Implementation of different sentence completion architectures using confabulation , module hierarchies and multiconfabulation using a symbol-level model of modules and knowledge links.
This implementation is initially the product of a master thesis by Bernard Paulus and Cédric Snauwaert, relased under the GPL - see LICENSE.txt .
Each of the directories here correspond to an eclipse project. See Setup, build and run with Eclipse for an overview on how tho run them.
Here are the programs that might be interesting:
.
|-- java_corpus_preprocessor
| `-- src
| `-- Main.java
`-- java_sentence_completion
`-- src
|-- colt
| `-- SparseMatricesBenchmarks.java
`-- confabulation
|-- Main.java
`-- tests
`-- BatchCompletionTest.java
In java_corpus_preprocessor, Main.java pre-processes a corpus UTF8 text file into a form suitable for the sentence completion program. It opens a GUI to request the location of the file to pre-process.
In java_sentence_completion,
- Main.java is the main sentence completion program. It is REPL that completes the sentences that are inputted in the command line.
- SparseMatricesBenchmarks.java is the file where we carried out our test to check whether it was appropriate to walk away of parallelcolt. All that files in that packages are the only ones left that need parallelcolt.
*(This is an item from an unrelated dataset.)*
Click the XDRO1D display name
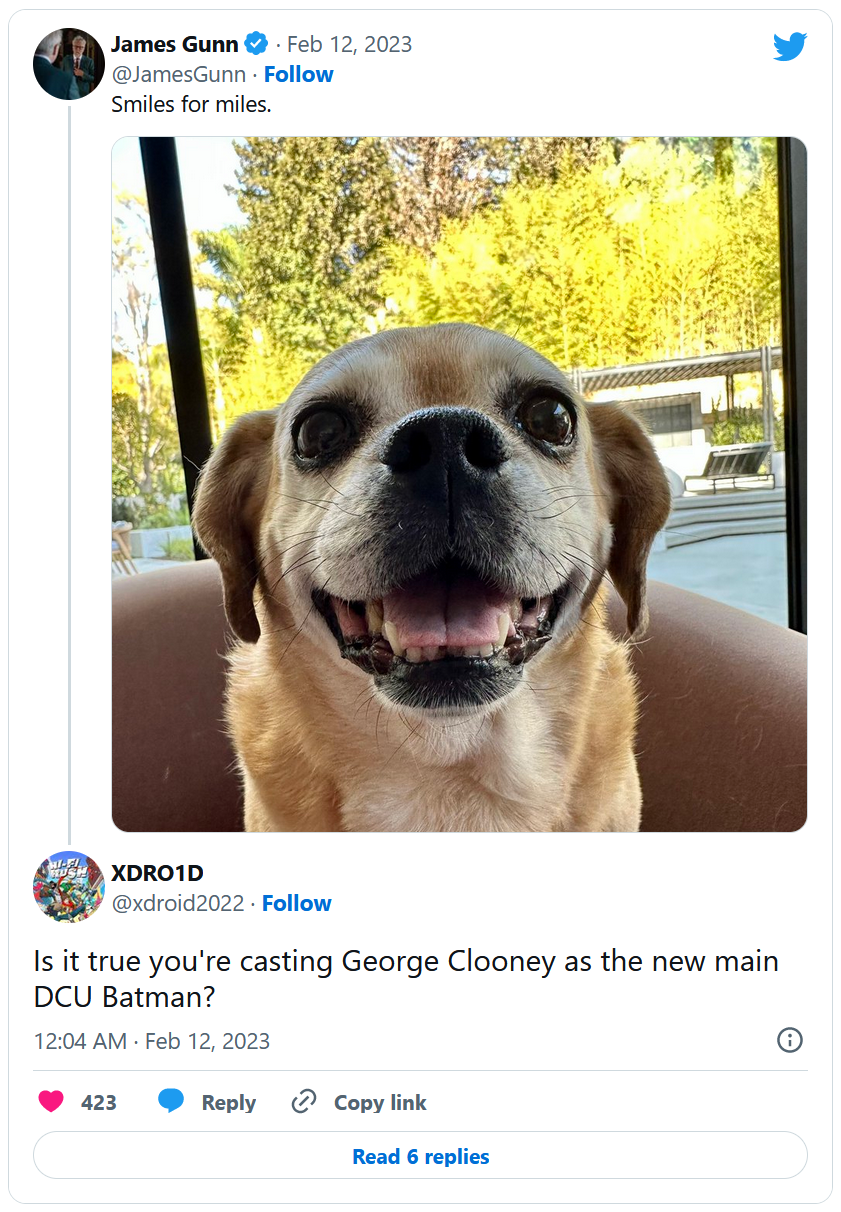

- BatchCompletionTest.java is the program that runs multiple completions at once. It was the one used to generate the example in the chapter 5 of our master thesis.
Here are the instructions to set up and run the sentence completion project with Eclipse
You need
- At least 1.5 GB of RAM for the intermediary sized corpus (mille et une nuits). Architectures with less RAM are can still run, but for smaller corpus's.
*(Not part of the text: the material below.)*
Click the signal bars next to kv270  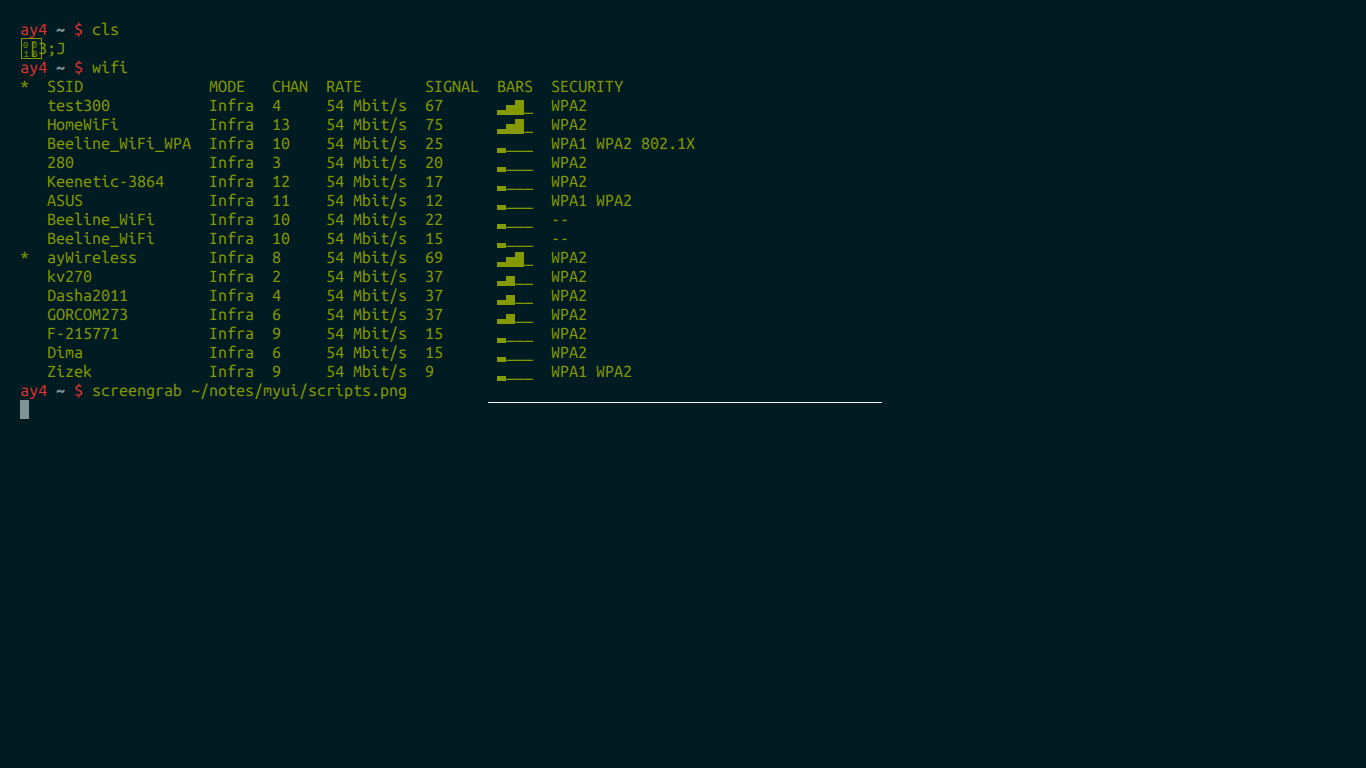pos(514,279)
- An installation of Eclipse IDE at least Indigo, with JUnit4, downloadable as a single program here (download the "classic" version)
- Some preprocessed corpus files. We uploaded some here.
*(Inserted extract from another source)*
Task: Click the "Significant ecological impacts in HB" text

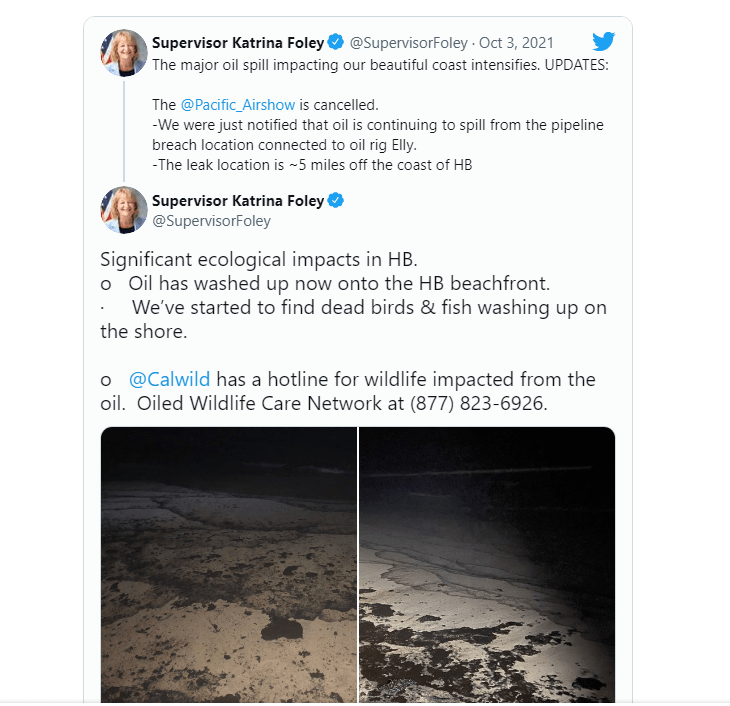Action: (265, 260)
- Launch eclipse and start a new project
- Create the project and give java_sentence_completion as the project
location
- Click next and open the libraries tab
- Add java_sentence_completion/src/parallelcolt-0.9.4.jar to the set of
external libraries. This is required to compile and run the matrix
benchmarks.
- Add JUnit4 to the project libraries
- Click finish.
Setup: done!
This assumes you have your corpus preprocessed / unzipped from the above archive.
-
Open the Main.java file, and click on the build and run button
The program will open a dialog to choose the preprocessed corpus file.
-
Select your preprocessed corpus file. Beware: if you plan to use an intermediary-sized corpus, like the full text of "les contes des mille et une nuits", apply first the next step first.
-
If you run the project with a corpus that necessitates too much memory, it crashes and prints the following message
Exception in thread "main" java.lang.OutOfMemoryError: Java heap space ...
To solve this problem, we will rise the limit on memory usage of the Java virtual machine.
-
You are done!